━━━━━ TEXTO SELECCIONADO ━━━━━

No es de extrañar que en una obra antigua nos podamos encontrar tejas que en su momento fueron fabricadas de forma artesanal por pequeños alfareros que trabajaban el barro en los antiguos tejares siendo en la actualidad su procedencia así como su fabricación difíciles de determinar, por tanto no existen tejas en estas condiciones que puedan tener una garantía de uso para una obra de nueva planta o incluso de rehabilitación. Con la entrada en vigor del CTE (Código Técnico de la Edificación) de obligado cumplimiento en las todas las obras se dice lo siguiente en cuanto al suministro de cualquier material de construcción a obra: “7.2.1. Control de la documentación de los suministros 1. Los suministradores entregarán al constructor, quien los facilitará al director de ejecución de la obra, los documentos de identificación del producto exigidos por la normativa de obligado cumplimiento y, en su caso, por el proyecto o por la dirección facultativa. Esta documentación comprenderá, al menos, los siguientes documentos:
a) los documentos de origen, hoja de suministro y etiquetado;
b) el certificado de garantía del fabricante, firmado por persona física; y
c) los documentos de conformidad o autorizaciones administrativas exigidas reglamentariamente, incluida la documentación correspondiente al marcado CE de los productos de construcción, cuando sea pertinente, de acuerdo con las disposiciones que sean transposición de las Directivas Europeas que afecten a los productos suministrados”.
Por todo ello, si no es posible identificar al fabricante de dichas tejas y se carece de la documentación antes descrita, nadie podrá responder de las mismas al ser un producto sin homologación alguna, quedando su uso restringido solo para decoración y no para cumplir las funciones para las cuales están concebidas las tejas: cubrición y protección frente al agua de lluvia y los vientos.

━━━━━

*TU OBJETIVO*:
¿Puedes citar sin cambios el pasaje del texto sobre las tejas antiguas que empieza en las palabras "Por todo ello, si" y termina tras "y los vientos."? Las entradas que vienen a continuación son un material aparte, sin relación con el texto sobre las tejas antiguas.

━━━━━ EXTRACTOS DE DATOS ━━━━━

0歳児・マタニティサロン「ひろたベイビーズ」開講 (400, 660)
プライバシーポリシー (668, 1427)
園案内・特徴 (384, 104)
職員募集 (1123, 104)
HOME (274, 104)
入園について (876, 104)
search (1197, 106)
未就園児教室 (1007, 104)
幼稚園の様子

━━━━━

*RESULTADO DE LA TAREA*:
Por todo ello, si no es posible identificar al fabricante de dichas tejas y se carece de la documentación antes descrita, nadie podrá responder de las mismas al ser un producto sin homologación alguna, quedando su uso restringido solo para decoración y no para cumplir las funciones para las cuales están concebidas las tejas: cubrición y protección frente al agua de lluvia y los vientos.